[LEAPSECS] alternative to smearing

Zefram zefram at fysh.org
Mon Jan 9 17:38:46 EST 2017


Preben Norager wrote:
>Julian days count solar days.

They count whatever days they are applied to.  Originally that was solar
days, of course.

>julian days somehow count from solar noon, and that is why I wrote the
>julian period count apparent solar days.

That's a misunderstanding.  The Julian Date counts from noon of, again,
whatever days the system is applied to.  Just as the Modified Julian
Date counts from midnight.  The noon and midnight are not necessarily,
or even usually, the noon and midnight of apparent solar time.  They can
equally well be the noon and midnight of mean solar time, and indeed this
usage with various flavours of UT is probably the most common application
of JD and MJD.  When these day count systems are applied to non-solar
time scales, the noon and midnight are then nominal constructs that have
nothing to do with the sun.  It works just as well in all cases.

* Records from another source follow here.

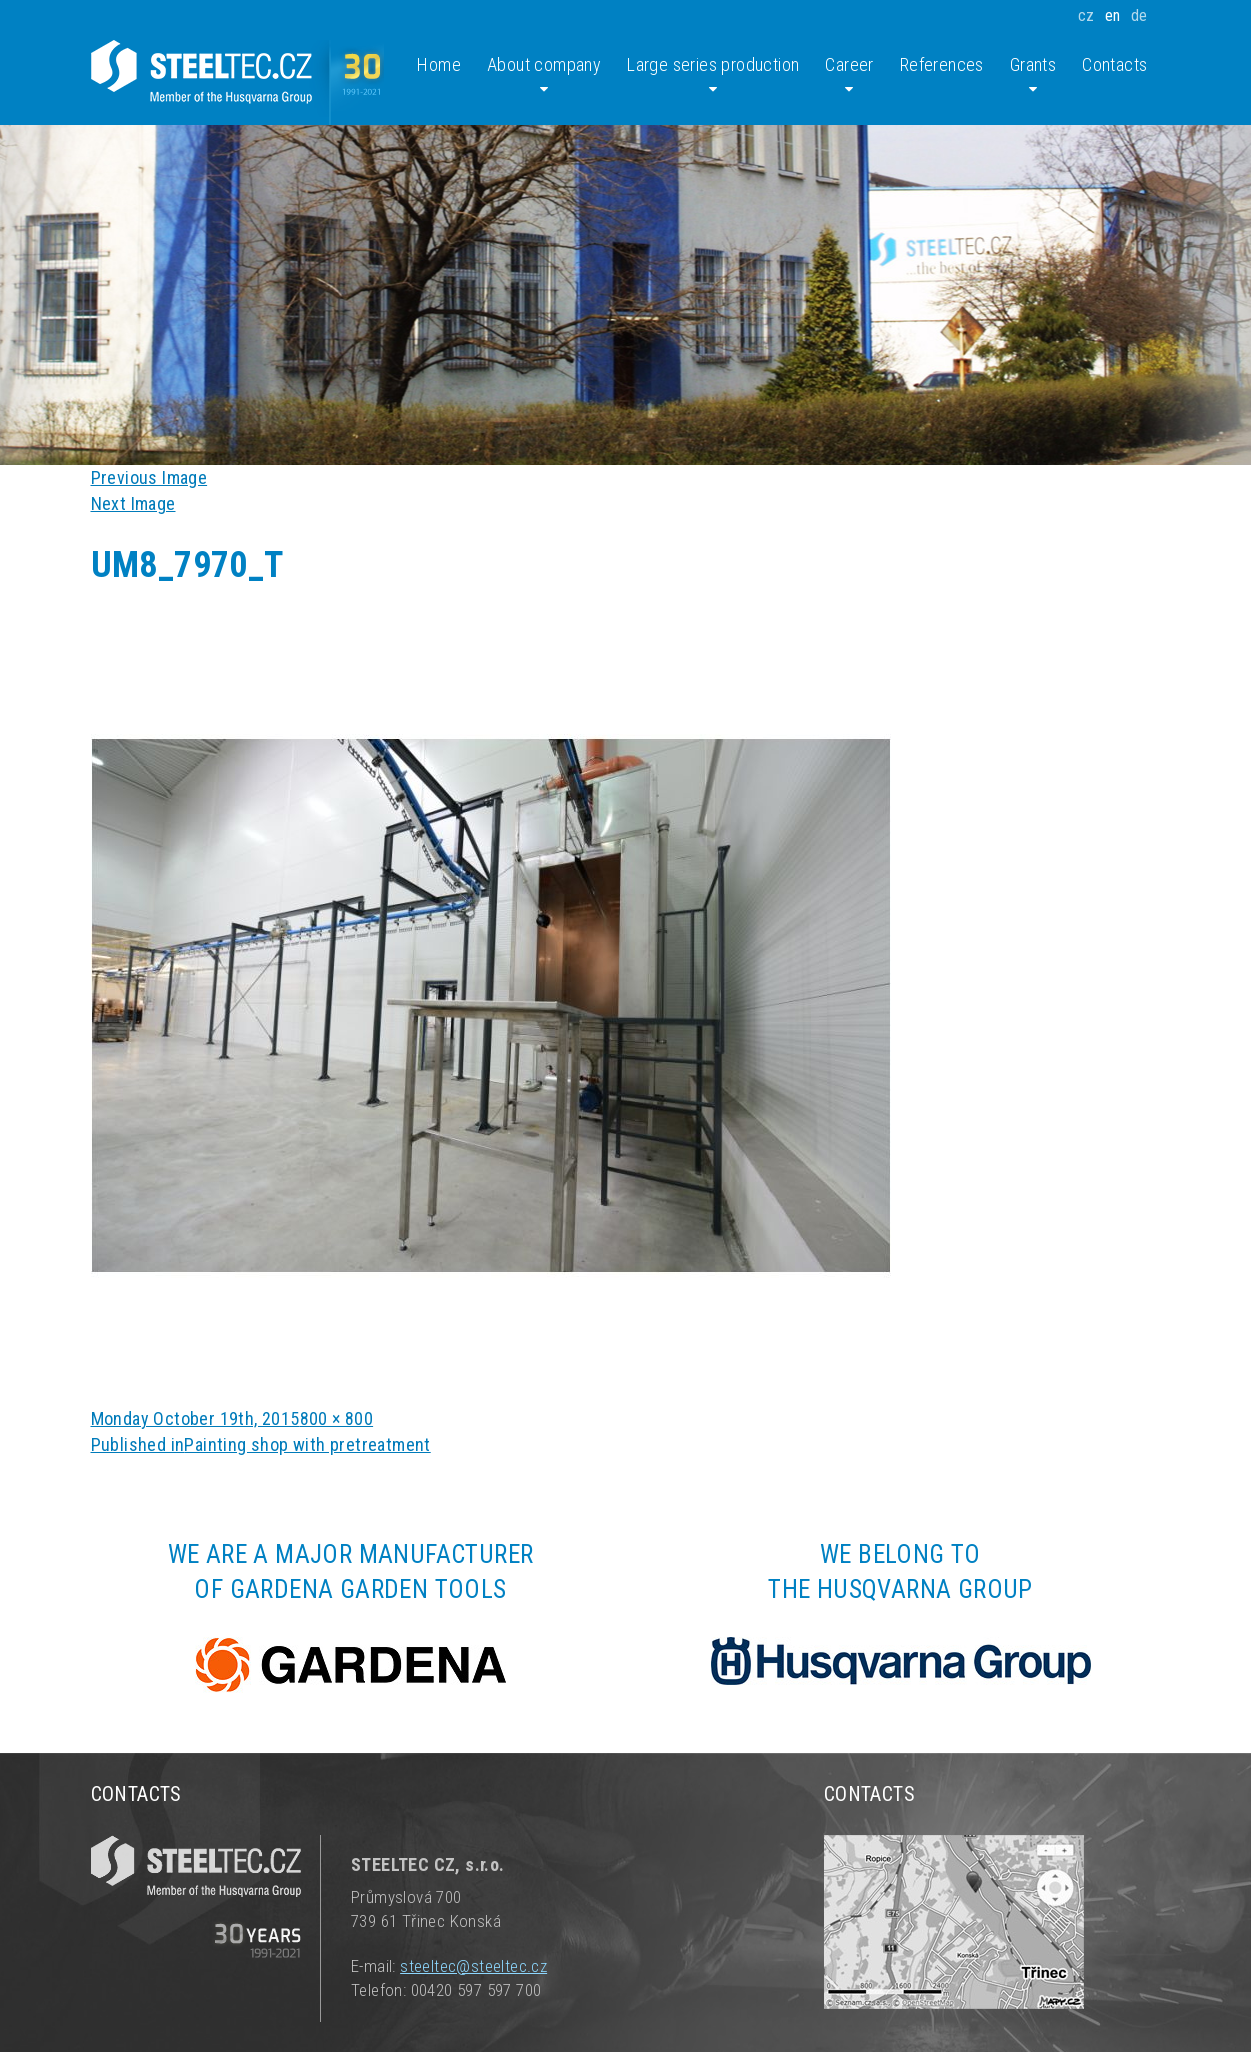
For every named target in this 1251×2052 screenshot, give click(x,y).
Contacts (1114, 64)
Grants (1033, 76)
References (942, 64)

>                                         Without leap seconds in the civil
>time, then in a very long time-span the number of calendar days not
>nessesarily match the number of solar days.

This is true, and it is reasonable to argue as a result that when using
a non-solar time scale we should not use day labels that were originally
meant for solar days.  In principle, to apply JD or the Gregorian calendar
to TAI is as nonsensical as it would be to apply them to sidereal time,
or to Airy Mean Time (mean solar time on the prime meridian of Mars).
But in practice that decision was made around 1950 with the development
of Ephemeris Time, and baked into horological culture by the subsequent
decades of use.

The hypothetical TI that would succeed UTC as the basis of civil time
occupies a strange status here, which would look a great deal stranger if
we had not had this historical accident with ET.  TI would be essentially
an atomic time scale, with the same nature as TAI, and so by nature one
would think it nonsensical to use solar day labelling with TI.  But for
it to be used as the basis of civil time, from which local timezones are
derived which have a practical need to track the sun, it must necessarily
have a defined correspondence to solar day labelling.  The labelling
would be justified not by the time scale actually tracking solar time,
but by the intent that it be used to derive local time scales tracking
solar time.  This is a relatively unexplored view on one of the familiar
arguments against making such a change to civil time.

>                                            So in a very long time-span the
>number of julian days can no longer be used without cultural bias.

What do you mean by "cultural bias" here?  Are you just suggesting that
TAI, by its artificiality, is an example of cultural bias, whereas UT
is natural and independent of culture?

>                                                                   And when
>julian days can no longer be used without cultural bias the scientific
>community will have to choose between julian days and the gregorian
>calendar.

This doesn't follow at all.  The problems, such as they are, in applying
solar day labels to TAI's nominal days happen equally for all types
of solar day label.  Julian Dates and the Gregorian calendar were both
originally used for solar days, and are now both used for non-solar time
scales as well.  They are pretty interchangeable for these purposes.
What relevant distinction do you see between them?

>                                                       I think the only
>choice will be the gregorian calendar, because that calendar is the only
>one in universal use.

It certainly has a dominant position, used by most cultures worldwide.
The network effect argues strongly in favour of it being used for civil
purposes everywhere.  But that doesn't extinguish choice.

Your argument here for the civil and scientific use of the Gregorian
calendar doesn't seem to have anything to do with the choice of underlying
time scale.  The Gregorian calendar is dominant *now* in civil use.
It tends to be used for scientific purposes too, except in situations
such as those seen in astronomy where a linear count of days (such as JD)
is more convenient for computation.  How would a transition from UTC to
TI make any difference to these pressures?  How would it even require
a reconsideration of day labelling choices already made?